Exercise directions
For the records below, report how many lines include the string "checkbox", leaving out everything except the number.

╭──

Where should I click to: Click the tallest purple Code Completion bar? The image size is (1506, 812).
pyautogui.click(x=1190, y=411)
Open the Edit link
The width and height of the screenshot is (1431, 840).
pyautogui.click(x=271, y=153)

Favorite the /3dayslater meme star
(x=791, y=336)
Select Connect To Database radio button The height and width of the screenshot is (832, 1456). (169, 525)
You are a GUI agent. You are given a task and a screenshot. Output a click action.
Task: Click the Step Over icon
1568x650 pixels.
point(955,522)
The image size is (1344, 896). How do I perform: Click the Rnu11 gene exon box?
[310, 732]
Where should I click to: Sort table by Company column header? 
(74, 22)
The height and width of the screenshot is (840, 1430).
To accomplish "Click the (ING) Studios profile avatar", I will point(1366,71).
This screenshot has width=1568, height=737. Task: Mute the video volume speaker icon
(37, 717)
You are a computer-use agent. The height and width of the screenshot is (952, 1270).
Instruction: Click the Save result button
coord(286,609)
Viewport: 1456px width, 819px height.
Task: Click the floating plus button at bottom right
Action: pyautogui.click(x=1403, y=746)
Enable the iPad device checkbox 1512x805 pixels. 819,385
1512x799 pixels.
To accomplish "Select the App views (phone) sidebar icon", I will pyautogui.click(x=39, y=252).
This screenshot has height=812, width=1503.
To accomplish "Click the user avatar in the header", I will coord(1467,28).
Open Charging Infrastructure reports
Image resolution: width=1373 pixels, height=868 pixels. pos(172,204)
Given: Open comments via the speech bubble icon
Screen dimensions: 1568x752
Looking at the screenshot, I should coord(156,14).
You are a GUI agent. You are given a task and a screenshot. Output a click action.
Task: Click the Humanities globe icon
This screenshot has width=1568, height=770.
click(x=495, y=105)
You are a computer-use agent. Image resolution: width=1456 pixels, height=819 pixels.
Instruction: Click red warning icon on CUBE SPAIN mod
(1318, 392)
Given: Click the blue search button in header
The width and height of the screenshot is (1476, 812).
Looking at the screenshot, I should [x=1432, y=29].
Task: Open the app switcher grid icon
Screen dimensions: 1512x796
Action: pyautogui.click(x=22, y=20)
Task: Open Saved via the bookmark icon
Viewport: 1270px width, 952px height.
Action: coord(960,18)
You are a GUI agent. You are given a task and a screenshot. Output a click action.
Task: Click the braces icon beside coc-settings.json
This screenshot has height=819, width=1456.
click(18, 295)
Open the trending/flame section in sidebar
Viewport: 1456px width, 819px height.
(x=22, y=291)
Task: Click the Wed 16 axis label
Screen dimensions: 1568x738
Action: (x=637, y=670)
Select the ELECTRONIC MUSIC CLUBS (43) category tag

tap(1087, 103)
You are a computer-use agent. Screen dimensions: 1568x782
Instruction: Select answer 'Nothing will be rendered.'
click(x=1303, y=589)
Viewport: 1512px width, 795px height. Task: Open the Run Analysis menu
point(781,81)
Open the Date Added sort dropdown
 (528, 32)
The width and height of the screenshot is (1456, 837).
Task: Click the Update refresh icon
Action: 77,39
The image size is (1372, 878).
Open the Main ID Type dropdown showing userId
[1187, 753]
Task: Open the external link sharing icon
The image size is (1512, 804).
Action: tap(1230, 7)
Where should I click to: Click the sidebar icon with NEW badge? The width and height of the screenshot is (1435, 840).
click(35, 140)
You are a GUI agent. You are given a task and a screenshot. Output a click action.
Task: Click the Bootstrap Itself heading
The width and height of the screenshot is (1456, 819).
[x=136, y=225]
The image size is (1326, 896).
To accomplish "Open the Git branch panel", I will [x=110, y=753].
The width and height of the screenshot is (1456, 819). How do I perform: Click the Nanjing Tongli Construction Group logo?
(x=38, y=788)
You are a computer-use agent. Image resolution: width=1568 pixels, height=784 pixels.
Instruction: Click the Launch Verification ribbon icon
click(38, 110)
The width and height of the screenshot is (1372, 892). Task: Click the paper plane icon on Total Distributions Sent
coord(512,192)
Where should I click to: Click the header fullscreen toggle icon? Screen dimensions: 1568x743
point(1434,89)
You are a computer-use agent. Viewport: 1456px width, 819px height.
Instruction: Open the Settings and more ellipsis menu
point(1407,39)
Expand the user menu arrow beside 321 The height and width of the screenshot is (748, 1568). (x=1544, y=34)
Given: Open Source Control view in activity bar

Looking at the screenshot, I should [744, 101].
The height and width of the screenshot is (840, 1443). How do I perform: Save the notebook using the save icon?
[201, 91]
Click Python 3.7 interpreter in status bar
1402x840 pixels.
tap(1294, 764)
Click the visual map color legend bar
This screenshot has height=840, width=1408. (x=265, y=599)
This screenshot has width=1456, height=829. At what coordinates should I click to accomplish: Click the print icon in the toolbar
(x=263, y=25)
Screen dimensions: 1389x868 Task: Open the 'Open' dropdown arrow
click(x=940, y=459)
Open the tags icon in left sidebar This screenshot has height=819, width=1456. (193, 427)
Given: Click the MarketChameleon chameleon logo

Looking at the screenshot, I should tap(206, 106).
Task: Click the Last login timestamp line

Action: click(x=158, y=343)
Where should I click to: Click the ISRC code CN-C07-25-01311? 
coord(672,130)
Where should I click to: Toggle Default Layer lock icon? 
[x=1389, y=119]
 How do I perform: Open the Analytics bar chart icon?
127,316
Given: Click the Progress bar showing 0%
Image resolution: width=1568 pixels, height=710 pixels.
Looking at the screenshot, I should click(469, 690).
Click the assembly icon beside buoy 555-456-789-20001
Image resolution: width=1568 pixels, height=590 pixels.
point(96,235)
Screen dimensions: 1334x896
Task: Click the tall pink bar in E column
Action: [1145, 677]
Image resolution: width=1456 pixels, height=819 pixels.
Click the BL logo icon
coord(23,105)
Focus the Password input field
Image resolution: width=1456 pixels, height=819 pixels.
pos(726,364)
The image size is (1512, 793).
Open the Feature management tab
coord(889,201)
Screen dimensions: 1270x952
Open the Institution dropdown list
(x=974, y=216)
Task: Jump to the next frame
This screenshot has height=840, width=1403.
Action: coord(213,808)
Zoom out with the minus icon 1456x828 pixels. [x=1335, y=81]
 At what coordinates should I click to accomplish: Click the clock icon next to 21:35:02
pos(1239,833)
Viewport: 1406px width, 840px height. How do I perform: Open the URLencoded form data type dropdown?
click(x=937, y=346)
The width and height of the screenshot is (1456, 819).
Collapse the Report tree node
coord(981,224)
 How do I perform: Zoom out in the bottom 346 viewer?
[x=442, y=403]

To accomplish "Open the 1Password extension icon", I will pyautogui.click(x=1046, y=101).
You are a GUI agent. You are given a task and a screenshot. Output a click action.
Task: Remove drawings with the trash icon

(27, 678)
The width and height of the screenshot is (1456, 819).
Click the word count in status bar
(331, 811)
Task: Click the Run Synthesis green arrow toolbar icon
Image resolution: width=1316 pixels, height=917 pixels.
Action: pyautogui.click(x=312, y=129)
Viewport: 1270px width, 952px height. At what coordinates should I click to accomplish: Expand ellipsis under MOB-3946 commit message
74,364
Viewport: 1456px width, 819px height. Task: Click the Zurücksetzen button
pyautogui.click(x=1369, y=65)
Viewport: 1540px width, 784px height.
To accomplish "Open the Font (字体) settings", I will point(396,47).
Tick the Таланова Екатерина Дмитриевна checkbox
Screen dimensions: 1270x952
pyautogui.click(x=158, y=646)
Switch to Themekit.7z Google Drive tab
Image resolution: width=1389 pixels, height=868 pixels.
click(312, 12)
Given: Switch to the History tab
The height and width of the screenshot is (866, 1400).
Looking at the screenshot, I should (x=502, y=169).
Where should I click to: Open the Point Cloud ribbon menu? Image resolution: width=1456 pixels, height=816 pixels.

╰──

Problem solution
2